TLDR; How can I conduct a sweep in weights and biases across not just hyperparameters, but across model architectures and datasets as well, in a way that respects sensible aggregation and interpretability?
I'm new to using weights and biases, and I have a conceptual/organizational question:
I'm trying to conduct a sweep across multiple datasets, multiple model types, and multiple hyperparameter options. Generally the work should look something like this:
- Iterate over all datasets, dividing them into train, validate, and test partitions
- Iterate over all models
- Iterate over hyperparameters
- Rank model performance across each dataset and generate informative aggregations.
I have around 59 different datasets with both classification and regression targets.
I have a few objectives in terms of general organization which I think would be useful to respect:
- I'd like to keep a singly ran instance as small as possible.
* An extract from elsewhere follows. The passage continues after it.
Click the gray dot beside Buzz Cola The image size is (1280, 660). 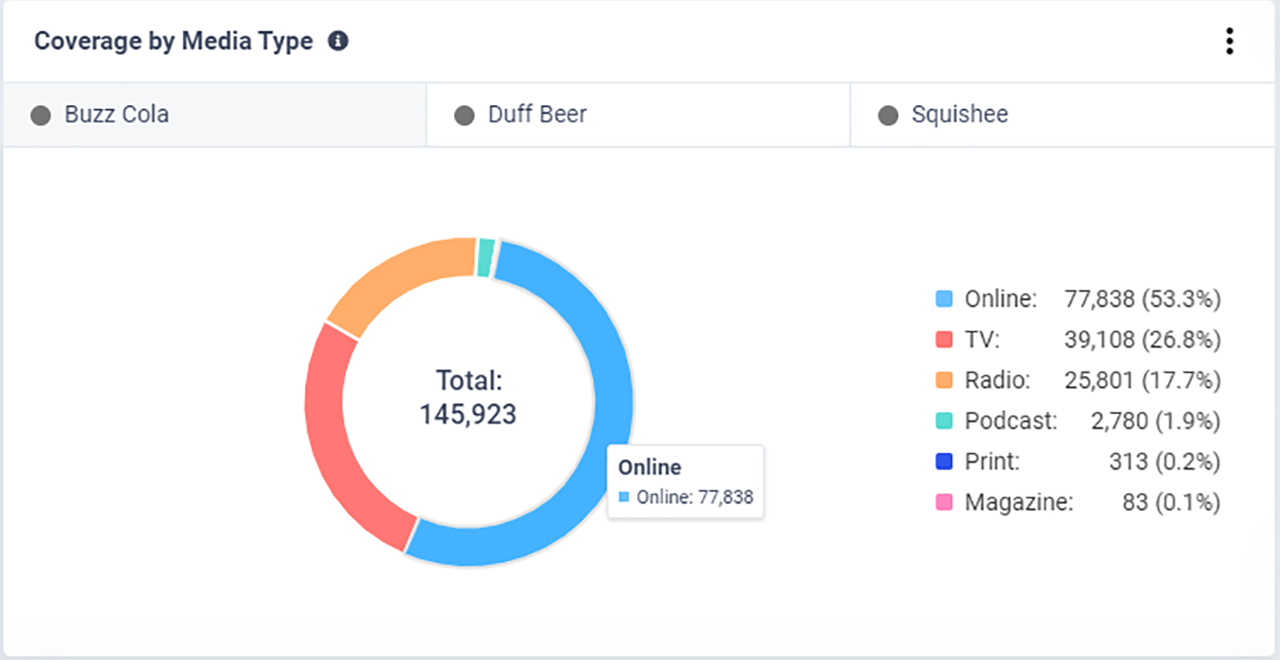[x=41, y=116]
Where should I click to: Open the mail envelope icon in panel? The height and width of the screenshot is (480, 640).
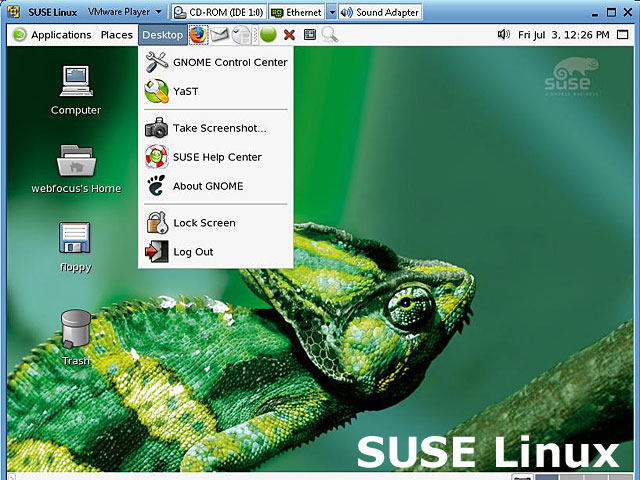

In other words, I don't really want to train on every dataset with a specific model-hyperparameter pair.
- I think, practically, I'll have to train, validate, and test on every epoch. That should be fine, and will allow me to choose a model from the validation results and grab the test results from that epoch.
- Each model has it's own hyperparameters and range of exploration, so the chosen hyperparameters need to be appropriate for the current model.
- This is probably the most important part, and why I'm posing this question: I want the results to be organized within weights and biases in a reasonable way: being able to compare across a specific dataset, or across all datasets given a particular model, etc.
Currently my biggest conceptual issue is in setting this up, in a sensible way, with wandb.config. I think the best way to do it would be by letting wandb decide what dataset, modeling strategy, and hyperparameters a worker should be using for a particular run. However, that means using a combination of grid-search (for the dataset and model) and random search (for the hyperparameters, but also that random search has to respect the desired hyperparameter space for that particular model architecture). Also, I'm not sure how to set up the configuration(s) /project(s) to respect my desired querying abilities.
So, given a task like this, how would you use WandB for your orchestration/observability? Feel free to tell me I'm doing everything wrong.